Experts discuss potential fallout from FTX implosion

While lawyers were sorting out disgraced former FTX CEO Sam Bankman-Fried's extradition status, industry observers continued to discuss potential fallout from FDX's implosion. Two partners in the international law firm O'Melveny & Myers shared perspectives on the developing situation with The Green Sheet. Bankman-Fried, known as SBF, founded the now bankrupt FTX cryptocurrency exchange and related hedge fund Alameda Research.

SBF was indicted and arrested in the Bahamas and is facing multiple counts of investor and consumer fraud in the United States, along with civil lawsuits filed by the Securities and Exchange Commission and Commodity Futures Trading Commission.

Sid Mody, a partner in O'Melveny's White Collar & Corporate Investigations Group, is a former federal prosecutor and member of the National Security, Cybercrime and Money Laundering Division of the U.S. Attorney's Office for the Northern District of Texas. He offered views on the charges against SBF and what might come next in prosecution.

Mody's views

Regarding SBF's media interviews, Mody said, "If there is even a 1 percent chance that you could be criminally indicted, the first rule is to keep your mouth shut. Anything you say or do will be held against you, and you better believe the DOJ and all the other regulatory agencies are going through his statements with a fine-tooth comb. While I was at the Department, anything you said was fair game, and I even used to include personal text messages between co-defendants in my indictment if it helped the general public better understand the fraud—and more importantly, the criminal intent at play."

Pertaining to sentencing guidelines for money laundering, Mody said, "I think adding the conspiracy to commit money laundering charge within the indictment is very important here.
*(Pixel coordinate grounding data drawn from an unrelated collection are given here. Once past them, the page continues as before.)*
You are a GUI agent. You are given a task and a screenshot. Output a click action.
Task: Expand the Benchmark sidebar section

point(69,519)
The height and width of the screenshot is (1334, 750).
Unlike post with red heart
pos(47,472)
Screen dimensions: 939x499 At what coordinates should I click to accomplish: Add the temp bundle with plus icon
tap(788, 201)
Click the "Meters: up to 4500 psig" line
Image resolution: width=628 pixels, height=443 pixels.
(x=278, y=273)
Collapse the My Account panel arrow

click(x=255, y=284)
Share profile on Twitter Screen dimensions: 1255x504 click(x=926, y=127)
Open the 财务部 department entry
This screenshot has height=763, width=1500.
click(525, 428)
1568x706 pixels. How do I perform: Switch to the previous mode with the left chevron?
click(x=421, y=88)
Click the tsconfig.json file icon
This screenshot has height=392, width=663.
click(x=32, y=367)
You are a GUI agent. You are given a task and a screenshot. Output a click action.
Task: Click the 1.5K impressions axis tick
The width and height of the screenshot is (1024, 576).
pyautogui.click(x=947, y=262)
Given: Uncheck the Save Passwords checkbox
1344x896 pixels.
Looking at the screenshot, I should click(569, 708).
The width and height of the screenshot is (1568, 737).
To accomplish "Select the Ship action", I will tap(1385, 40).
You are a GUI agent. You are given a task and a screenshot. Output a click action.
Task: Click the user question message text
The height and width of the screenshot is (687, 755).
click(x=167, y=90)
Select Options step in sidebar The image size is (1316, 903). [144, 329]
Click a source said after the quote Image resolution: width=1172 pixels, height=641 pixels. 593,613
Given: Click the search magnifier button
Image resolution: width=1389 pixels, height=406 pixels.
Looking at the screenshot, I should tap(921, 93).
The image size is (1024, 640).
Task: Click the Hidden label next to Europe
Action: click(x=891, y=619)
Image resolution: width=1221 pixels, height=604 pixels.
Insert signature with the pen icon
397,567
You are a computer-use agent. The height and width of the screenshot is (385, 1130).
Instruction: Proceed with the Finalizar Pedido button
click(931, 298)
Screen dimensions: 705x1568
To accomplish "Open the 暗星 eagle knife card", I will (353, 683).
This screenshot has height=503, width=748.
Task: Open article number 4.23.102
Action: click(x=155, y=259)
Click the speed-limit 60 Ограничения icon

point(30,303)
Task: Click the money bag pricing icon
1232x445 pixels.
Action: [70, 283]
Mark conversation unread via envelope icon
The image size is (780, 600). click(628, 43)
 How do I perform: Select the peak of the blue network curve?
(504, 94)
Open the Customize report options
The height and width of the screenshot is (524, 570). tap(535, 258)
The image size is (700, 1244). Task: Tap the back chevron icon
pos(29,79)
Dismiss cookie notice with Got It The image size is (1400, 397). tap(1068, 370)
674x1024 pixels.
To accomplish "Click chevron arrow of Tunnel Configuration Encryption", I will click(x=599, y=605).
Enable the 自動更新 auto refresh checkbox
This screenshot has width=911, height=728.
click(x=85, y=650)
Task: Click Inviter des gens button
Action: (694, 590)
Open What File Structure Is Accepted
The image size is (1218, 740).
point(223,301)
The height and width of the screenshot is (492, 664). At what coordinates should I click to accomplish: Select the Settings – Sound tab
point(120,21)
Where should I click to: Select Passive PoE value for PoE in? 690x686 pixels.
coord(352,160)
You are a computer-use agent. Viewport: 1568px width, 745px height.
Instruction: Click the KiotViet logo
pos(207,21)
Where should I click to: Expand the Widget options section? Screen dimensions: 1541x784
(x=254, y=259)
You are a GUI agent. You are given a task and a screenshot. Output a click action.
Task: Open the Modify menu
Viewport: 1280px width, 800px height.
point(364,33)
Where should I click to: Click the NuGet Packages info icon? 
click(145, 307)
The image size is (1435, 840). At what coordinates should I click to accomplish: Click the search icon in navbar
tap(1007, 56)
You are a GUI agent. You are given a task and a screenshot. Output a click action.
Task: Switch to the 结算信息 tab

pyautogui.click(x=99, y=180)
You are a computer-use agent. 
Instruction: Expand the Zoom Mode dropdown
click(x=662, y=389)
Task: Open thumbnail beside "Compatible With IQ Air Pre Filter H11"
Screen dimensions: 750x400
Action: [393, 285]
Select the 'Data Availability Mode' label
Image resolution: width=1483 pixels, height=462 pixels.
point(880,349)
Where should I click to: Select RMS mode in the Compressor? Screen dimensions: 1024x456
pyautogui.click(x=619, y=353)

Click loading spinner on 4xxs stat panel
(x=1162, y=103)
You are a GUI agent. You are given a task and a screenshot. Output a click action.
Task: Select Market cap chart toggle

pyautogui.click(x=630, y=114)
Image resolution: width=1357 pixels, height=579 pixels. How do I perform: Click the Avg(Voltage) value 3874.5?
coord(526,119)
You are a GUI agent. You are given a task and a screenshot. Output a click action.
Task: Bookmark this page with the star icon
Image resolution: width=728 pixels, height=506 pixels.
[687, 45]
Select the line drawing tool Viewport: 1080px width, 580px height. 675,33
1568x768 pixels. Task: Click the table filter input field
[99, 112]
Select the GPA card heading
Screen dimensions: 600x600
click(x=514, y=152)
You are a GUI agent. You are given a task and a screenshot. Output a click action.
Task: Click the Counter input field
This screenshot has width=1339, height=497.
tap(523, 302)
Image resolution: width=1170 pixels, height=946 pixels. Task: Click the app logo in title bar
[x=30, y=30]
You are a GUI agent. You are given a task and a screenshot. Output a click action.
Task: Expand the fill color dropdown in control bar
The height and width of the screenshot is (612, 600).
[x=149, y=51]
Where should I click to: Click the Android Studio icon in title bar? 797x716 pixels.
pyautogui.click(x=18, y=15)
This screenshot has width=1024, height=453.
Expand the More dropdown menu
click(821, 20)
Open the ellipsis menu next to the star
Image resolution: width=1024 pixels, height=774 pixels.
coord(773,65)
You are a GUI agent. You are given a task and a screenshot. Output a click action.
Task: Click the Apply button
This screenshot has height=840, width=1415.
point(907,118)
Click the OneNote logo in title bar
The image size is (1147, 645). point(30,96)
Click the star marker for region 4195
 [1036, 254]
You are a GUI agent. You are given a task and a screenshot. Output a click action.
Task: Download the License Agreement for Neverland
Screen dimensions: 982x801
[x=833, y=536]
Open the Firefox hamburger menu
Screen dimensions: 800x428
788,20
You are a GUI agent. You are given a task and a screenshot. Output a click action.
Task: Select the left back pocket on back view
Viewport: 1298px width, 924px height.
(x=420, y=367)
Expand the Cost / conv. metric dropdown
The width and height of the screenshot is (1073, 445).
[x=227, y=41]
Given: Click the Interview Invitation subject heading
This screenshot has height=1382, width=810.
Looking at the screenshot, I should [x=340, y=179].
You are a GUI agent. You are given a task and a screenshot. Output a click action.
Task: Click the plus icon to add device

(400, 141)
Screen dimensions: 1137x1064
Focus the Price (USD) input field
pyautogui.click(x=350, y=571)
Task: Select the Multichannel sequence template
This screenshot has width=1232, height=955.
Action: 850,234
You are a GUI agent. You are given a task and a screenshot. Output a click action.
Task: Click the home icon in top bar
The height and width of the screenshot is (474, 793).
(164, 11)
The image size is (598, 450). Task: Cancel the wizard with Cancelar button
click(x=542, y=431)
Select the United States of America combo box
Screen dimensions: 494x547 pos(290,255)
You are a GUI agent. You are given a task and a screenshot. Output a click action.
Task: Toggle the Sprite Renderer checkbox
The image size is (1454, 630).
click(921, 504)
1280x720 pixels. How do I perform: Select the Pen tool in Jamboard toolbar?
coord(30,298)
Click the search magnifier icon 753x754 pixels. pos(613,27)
There are sentencing guideline benefits for the DOJ which could include a lengthier sentence for SBF and it gives the Department another forfeiture angle for assets connected to the fraud."

As for regulatory fallout for the crypto industry, Mody said, "I think anyone in the cryptocurrency industry going forward has to be a little concerned. It is clear that FTX struck a nerve in the eyes of regulators, and going forward they're going to be hypersensitive to anything crypto related. There was a time when banks wouldn't want to do business with you if you had any connection with crypto funds. The hope is that we don't fall back into our old ways and continue to look at the benefits of crypto in a positive light."

Tirol's views

Anna Lou Tirol, a partner in O'Melveny's Fintech Group, is former deputy director of the Financial Crimes Enforcement Unit at the U.S. Treasury Department, with extensive experience investigating money-laundering and asset tracing. She shared perspectives on government actions, impact on banks and financial institutions, and warnings to the cryptoverse.

In looking at government actions, Tirol stated, "The three December 13 actions by DOJ, the SEC, and the CFTC, should be read side-by-side and together, as a complete picture. The regulatory actions provide an extraordinary amount of detail of witness accounts, internal information, and even allude to who did and didn't have knowledge of SBF's actions. This high level of close coordination among the three agencies is impressive, it demonstrates a sustained commitment to bring forth a comprehensive public accounting of this failure, and it strongly suggests the government's work will not end with the legal actions."

Commenting on the case's impact on banks and financial institutions, she said, "The regulatory impact of the FTX contagion will inevitably extend beyond Web2 and Web3 and reach into tradfi. Given the publicity around Silvergate's relationship with FTX and Alameda, banks and financial institutions will be re-examining their risk appetites, evaluating their existing risk assessments, and scrutinizing their current and future crypto relationships. This must—and should—impact how financial regulatory examinations are conducted."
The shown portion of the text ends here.